In order to adapt the radiation dose to the patient absorption, CT vendors have developed automatic exposure control systems (AEC) [1]. These systems require one or two projection radiographs also named topograms or scout views to estimate the tube current necessary to warrant the required image quality. When two scout views are obtained (as with CT devices from General Electric or from Canon), the centering of the patient in the y‑axis, yielded by the table height, can be achieved with high precision on the scout view obtained in the lateral orientation. When only one scout view is required by the vendor (Siemens Healthineers, Philips), the centering in the y‑axis relies on the estimation of the patient center using a horizontal laser light projected on the patient. This centering is usually easy to achieve but not in obese patients who are frequently off‑centered. In their technical notice to users, vendors state that an off‑centering by less than 4 cm will have almost no effect on the delivered dose. If off‑centering is higher than this threshold, the dose will be increased if the patient is close to the detectors during the scout view, and decreased if the patient is distant to the detectors during the scout view. The tube can be either above or below the patient during the scout view.

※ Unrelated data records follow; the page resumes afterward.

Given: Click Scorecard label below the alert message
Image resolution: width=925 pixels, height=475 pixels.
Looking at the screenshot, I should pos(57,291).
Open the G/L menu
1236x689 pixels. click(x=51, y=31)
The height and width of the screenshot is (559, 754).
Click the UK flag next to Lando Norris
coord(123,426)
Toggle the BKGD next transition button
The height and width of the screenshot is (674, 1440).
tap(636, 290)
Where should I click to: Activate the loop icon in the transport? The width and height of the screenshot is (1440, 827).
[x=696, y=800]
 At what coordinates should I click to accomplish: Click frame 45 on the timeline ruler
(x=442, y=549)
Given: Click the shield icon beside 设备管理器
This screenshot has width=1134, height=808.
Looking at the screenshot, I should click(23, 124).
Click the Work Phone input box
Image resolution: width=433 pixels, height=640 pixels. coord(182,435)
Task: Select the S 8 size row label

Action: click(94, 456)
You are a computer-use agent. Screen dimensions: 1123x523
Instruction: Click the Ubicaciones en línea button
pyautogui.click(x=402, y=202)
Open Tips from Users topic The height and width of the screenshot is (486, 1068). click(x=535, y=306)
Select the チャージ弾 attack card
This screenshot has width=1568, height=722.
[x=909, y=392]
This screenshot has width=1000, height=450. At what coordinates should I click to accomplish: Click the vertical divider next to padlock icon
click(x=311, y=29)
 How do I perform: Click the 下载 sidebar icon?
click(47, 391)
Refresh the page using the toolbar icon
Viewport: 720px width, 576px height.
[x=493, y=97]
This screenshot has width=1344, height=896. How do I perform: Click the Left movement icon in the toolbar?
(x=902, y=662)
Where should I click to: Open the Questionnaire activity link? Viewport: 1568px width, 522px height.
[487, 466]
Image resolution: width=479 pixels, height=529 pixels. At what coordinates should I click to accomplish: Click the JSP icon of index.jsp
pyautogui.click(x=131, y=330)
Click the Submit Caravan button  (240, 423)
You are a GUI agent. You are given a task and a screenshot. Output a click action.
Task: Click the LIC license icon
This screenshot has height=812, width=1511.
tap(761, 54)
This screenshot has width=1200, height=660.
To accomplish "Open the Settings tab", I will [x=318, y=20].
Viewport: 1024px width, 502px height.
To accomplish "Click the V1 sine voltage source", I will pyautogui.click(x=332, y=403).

Figure 1 illustrates an off‑centering with a table height set too high: the patient’s effective diameter is 37 cm. He is referred to CT after an inconclusive ultrasound examination of the umbilic and is suspected of umbilical herniation. After an antero‑posterior topogram (first ‘topoAbdomen’ line of the dose report of Figure 1), the planned acquisition of the entire abdomen is obtained (first ‘Abdomen’ line of the dose report).
Figure 1
Radiation dose report and CT slices obtained at the level of the umbilic in a 24 year‑old patient. The left CT slice is off‑centered and the herniation is not visible whereby the right CT slice of correctly centered and the herniation is visible. The two first exposures on the dose report correspond to the left image whereby the two last lines correspond to the right image including the umbilical herniation.
Default helical acquisition parameters are the following for unenhanced abdomen–pelvis: reference KV: 120; tube potential selection is set on level 7 (of 13 positions) with ‘liver’ as corresponding symbol/organ; quality‑reference mAs is set at 100. AEC strength curve is set at ‘average.’
Image quality (IQ) yielded by these acquisition parameters has been scored at 4/5 (on a subjective five‑point scale, where 1 would represent ‘unacceptable’ and 5 ‘perfect’ IQ) as seen in Figure 1.
The left CT slice in Figure 1 shows that the umbilical herniation is not included in the image because it is located outside the largest available field of view. Subsequently, the radiologist asked for a repeated acquisition after the patient had been removed from the table. Therefore, the second part of the examination included both the topogram and the helical acquisitions (third and fourth exposure lines on the dose report). The patient centering was modified for the second helical acquisition and enabled to provide images that included the herniation.
The radiation dose report analysis is of interest because it shows that the anterior patient off‑centering during the first acquisition induced a 40% CTDIvol increase (38.16 mGy in comparison to 23.19 mGy) as compared to the second acquisition. This dose increase can be explained by the artificial geometric increase in size of the patient placed too proximal to the detectors during the scout view and interpreted by the AEC as a larger object, thus to be scanned with an increased radiation dose [2, 3].
The total exposure delivered during the examination expressed in dose‑length product (DLP) was 3394 mGy.cm, and corresponded to an effective dose of 51 mSv (conversion factor for CT of the abdomen: 0.015 mSv/mGy.cm). This is clearly an outlier and was thus depicted by our DACS (Intuitus, Telemis, Belgium) that sent an e‑mail alert to the quality officer of the department.
In optimal conditions, the dose reported here above could have been reduced by
Correctly centering the patient using a complementary lateral topogram and avoiding the first acquisition (+ 0.9 mGy.cm for the topogram and − 2227 mGy.cm for the first helical acquisitions).
Using a reduced‑dose protocol suited for urinary‑stone disease and also for disorders characterized by fat infiltration such as appendicitis or diverticulitis [4–6] – 760 mGy.cm (60% of 1265 mGy.cm): 506 mGy.cm remaining. Indeed, as image quality in Figure 1 is too high for the expected diagnosis, a protocol generating higher image noise but lower dose should be used.
Centering the z‑axis landmarks in order to include the umbilic but not the entire abdomen and pelvis (–50% of the 506 remaining DLP = 253 mGy.cm)
Finally, as compared to the total delivered dose of 3394 mGy.cm, the optimized dose would have been of 253 mGy.cm + 2 topograms = 255 mGy.cm, a 13‑fold reduction. This dose would have been close to the median dose value collected for this device (221 mGy.cm).
Summary: To avoid increased dose induced by AEC and due to off‑centering of obese patients, a lateral topogram should be obtained and the use of lower dose protocols can be considered for this indication.
Competing Interests
I’m currently co‑chair of the Superior Health Ccoucil ‑ section “radiation”.